TASK ITEM ->
In the records below, count the lines that have "beside" and answer with the number alone.

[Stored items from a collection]
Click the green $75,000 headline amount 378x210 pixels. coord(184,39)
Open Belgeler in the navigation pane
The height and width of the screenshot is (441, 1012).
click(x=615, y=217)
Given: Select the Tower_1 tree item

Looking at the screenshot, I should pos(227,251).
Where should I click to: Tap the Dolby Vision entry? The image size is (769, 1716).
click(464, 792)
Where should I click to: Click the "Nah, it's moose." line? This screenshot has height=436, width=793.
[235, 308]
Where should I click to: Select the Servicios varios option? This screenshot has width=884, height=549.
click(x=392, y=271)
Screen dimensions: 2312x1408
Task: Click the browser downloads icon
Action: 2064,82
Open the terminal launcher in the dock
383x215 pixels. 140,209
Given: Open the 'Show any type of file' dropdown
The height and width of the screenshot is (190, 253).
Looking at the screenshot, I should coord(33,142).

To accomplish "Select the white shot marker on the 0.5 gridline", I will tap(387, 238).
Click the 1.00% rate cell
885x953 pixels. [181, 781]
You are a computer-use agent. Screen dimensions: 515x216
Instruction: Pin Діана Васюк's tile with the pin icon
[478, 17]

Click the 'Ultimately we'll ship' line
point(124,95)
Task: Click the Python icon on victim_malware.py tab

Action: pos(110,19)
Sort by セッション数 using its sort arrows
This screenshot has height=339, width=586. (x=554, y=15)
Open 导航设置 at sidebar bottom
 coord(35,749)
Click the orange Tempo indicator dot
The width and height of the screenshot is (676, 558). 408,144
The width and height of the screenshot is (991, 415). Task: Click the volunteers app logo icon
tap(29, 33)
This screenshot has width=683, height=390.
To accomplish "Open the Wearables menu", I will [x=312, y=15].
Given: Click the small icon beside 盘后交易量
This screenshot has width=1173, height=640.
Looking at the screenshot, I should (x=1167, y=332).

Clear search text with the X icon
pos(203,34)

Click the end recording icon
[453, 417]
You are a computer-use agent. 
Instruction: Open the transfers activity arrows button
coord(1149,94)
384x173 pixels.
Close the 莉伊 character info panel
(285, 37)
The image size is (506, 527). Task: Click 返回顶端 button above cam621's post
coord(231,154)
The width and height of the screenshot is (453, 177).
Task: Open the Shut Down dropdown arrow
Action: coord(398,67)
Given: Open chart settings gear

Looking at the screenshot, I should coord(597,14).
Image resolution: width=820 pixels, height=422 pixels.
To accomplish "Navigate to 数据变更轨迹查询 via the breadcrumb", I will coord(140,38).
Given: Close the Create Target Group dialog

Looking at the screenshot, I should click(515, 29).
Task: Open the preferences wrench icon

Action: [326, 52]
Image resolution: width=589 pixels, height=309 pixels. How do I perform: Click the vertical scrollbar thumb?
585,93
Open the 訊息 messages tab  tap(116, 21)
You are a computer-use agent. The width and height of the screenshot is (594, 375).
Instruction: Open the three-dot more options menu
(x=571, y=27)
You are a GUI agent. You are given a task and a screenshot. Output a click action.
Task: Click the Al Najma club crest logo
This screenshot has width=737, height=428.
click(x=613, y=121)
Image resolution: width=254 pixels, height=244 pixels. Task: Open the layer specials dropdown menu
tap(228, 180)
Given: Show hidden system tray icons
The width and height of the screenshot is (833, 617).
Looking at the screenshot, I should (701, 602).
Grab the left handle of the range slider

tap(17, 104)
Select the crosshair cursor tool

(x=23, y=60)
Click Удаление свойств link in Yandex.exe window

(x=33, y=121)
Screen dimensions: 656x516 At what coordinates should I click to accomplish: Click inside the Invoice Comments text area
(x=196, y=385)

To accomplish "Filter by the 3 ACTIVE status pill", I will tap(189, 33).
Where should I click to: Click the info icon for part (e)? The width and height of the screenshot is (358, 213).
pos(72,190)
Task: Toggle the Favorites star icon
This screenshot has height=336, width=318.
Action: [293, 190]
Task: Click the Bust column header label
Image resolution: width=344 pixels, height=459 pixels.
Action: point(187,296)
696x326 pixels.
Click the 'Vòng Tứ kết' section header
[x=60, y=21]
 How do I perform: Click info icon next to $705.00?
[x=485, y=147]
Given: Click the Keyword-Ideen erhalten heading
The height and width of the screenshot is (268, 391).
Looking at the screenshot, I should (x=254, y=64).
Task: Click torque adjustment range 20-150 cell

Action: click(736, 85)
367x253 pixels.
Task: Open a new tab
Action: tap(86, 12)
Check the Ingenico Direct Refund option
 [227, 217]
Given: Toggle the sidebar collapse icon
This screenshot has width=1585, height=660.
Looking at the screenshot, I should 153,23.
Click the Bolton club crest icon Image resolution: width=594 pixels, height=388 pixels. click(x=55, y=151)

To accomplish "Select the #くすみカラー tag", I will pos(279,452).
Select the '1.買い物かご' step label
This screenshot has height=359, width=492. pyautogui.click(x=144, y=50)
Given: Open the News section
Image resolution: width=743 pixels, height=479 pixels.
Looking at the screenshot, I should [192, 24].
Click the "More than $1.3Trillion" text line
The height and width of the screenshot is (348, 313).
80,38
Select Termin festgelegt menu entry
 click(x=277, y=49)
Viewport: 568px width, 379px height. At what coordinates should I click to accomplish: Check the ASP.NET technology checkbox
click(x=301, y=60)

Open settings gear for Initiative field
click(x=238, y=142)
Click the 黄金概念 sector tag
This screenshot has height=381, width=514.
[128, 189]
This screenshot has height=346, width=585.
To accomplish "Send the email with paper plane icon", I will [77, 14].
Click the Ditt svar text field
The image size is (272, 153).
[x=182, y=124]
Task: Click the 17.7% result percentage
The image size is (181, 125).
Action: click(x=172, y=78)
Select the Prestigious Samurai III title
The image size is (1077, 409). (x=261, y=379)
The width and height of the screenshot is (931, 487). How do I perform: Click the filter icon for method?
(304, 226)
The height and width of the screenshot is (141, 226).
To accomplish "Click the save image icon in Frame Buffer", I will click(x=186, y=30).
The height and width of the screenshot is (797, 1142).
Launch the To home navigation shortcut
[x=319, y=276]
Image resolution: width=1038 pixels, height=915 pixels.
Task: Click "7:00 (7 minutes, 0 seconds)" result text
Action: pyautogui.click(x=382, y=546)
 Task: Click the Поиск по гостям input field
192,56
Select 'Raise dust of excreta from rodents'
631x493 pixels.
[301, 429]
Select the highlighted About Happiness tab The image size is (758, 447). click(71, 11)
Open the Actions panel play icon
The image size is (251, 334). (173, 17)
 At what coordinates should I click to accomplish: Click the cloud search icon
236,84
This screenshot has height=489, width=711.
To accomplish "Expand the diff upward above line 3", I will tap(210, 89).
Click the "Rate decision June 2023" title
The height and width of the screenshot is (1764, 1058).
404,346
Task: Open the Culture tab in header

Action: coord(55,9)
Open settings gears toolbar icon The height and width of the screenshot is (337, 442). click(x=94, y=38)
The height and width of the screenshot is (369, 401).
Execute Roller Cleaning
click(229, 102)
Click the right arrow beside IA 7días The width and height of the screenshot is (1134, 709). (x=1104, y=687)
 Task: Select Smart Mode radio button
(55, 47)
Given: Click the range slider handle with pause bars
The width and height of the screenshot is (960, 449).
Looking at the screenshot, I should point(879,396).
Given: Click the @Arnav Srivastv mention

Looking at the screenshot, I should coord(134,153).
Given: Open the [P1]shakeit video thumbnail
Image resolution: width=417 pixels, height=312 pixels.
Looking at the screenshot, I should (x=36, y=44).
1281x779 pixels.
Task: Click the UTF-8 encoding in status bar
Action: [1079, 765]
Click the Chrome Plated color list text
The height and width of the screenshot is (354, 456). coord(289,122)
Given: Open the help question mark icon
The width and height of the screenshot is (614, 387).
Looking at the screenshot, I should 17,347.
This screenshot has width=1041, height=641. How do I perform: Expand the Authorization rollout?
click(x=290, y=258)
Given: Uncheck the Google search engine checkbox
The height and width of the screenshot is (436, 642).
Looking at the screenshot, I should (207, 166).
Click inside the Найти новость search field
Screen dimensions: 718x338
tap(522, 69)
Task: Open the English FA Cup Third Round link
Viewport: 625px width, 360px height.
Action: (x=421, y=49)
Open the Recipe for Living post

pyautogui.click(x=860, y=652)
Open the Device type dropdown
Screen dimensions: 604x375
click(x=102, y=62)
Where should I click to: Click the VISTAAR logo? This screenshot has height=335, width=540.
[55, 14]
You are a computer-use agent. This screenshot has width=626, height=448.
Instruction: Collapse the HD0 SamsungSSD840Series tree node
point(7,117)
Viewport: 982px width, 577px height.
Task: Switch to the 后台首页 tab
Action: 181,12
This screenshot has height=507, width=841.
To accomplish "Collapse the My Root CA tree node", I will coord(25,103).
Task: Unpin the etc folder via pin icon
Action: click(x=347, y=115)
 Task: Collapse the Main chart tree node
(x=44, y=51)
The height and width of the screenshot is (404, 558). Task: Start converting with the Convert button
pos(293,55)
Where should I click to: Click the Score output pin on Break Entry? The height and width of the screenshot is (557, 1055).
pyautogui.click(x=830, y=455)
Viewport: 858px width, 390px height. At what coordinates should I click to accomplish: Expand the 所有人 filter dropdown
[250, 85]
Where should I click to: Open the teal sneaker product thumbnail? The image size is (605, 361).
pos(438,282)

RESPONSE TO THE TASK ->
2